Publication date: 8th January 2019
Organic and hybrid semiconductors offer many advantages for energy conversion, saving and storage applications. However, the process of separating photo-generated charge carriers in organic photovoltaics (OPV) is generally less efficient than in conventional inorganic PV technologies due to the large binding energy of the photogenerated excitons and the spatially localized charge carriers in molecular semiconductors. This has motivated intense research into the basic processes that govern charge separation in OPV devices. An increasing number of experimental and theoretical reports show a correlation between molecular vibrational modes, charge delocalization, and the separation of photogenerated excitons. As a result, many researchers have recognised that the electrostatic band diagram of the donor-acceptor system is not sufficient to explain charge separation in OPV.

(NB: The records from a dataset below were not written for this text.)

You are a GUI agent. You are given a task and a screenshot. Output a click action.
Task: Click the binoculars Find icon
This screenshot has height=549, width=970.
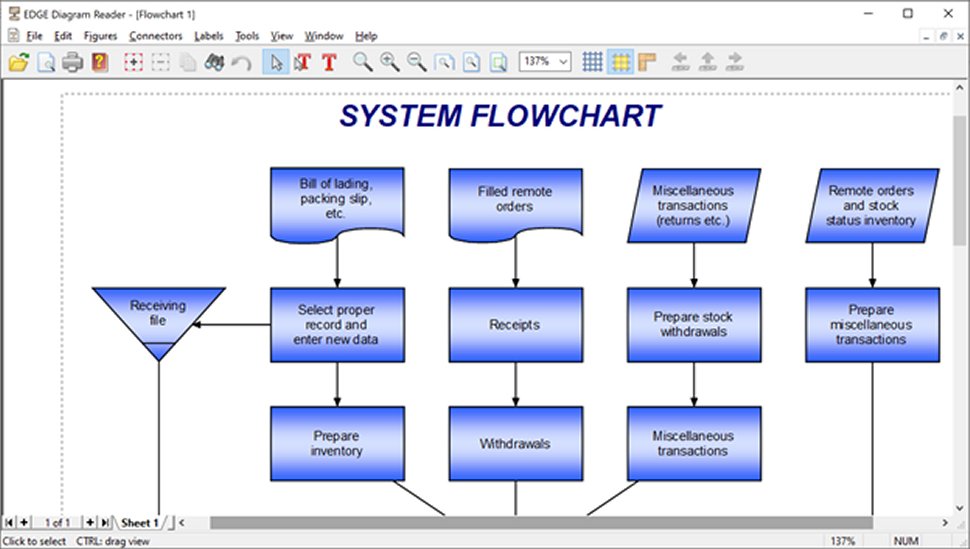(214, 62)
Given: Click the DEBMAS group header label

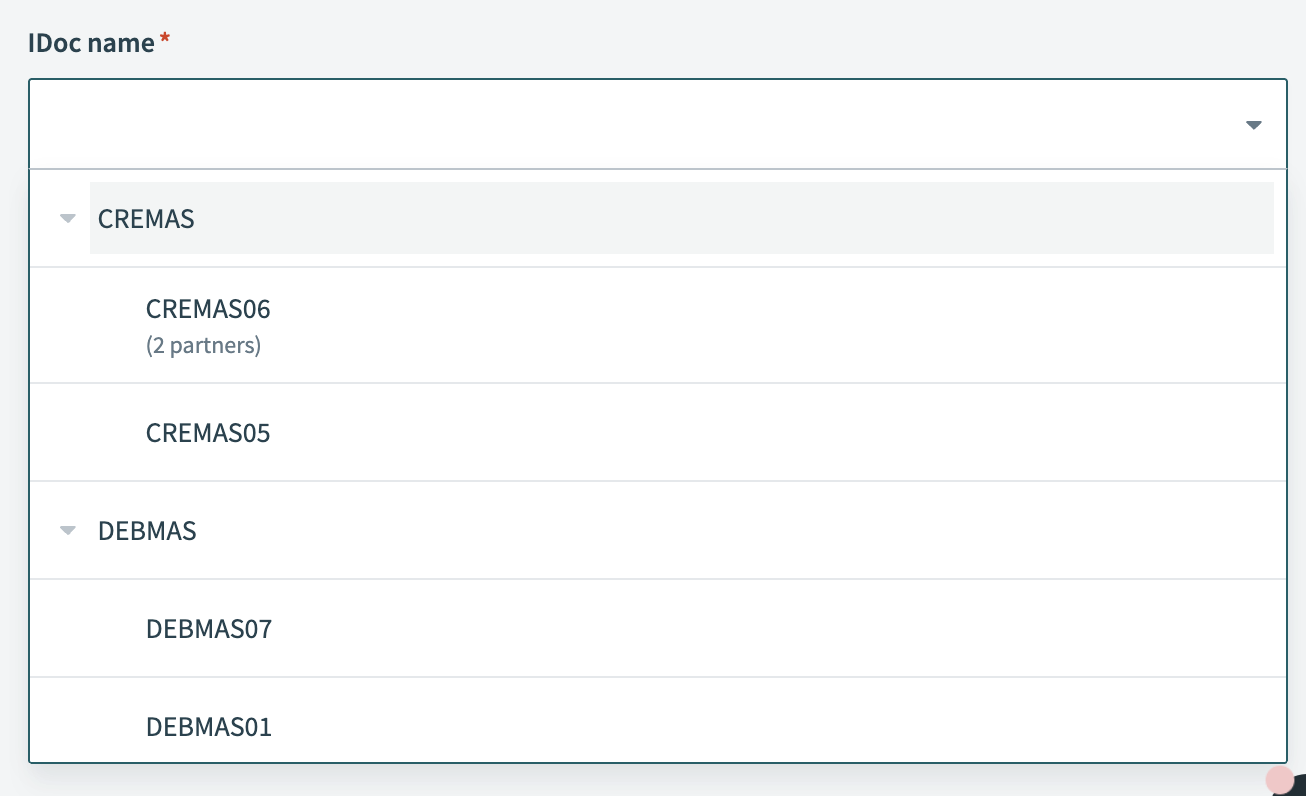Looking at the screenshot, I should 147,531.
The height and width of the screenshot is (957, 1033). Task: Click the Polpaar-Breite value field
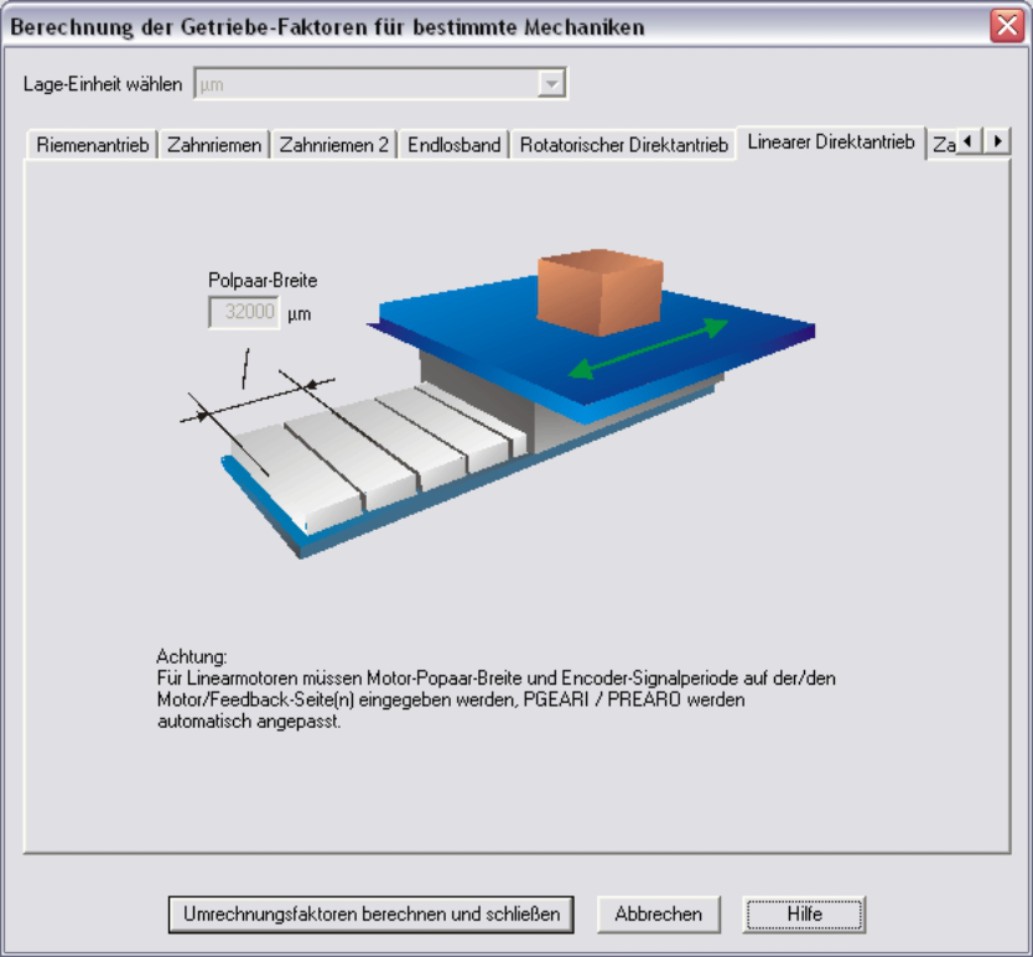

In this talk, evidence demonstrating dynamic charge separation in emerging photovoltaic devices, such as OPV and perovskite solar cells, is discussed more generally in light of recent results from the theory of open quantum systems. These theoretical results point to the need for a self-oscillating internal degree of freedom, acting as a microscopic piston in order to explain how a solar cell behaves as a heat engine, producing an inexhaustible photovoltage and photocurrent under illumination. The dynamic picture of photovoltaic energy conversion opens up new possibilities for the design and development of efficient new energy transducers.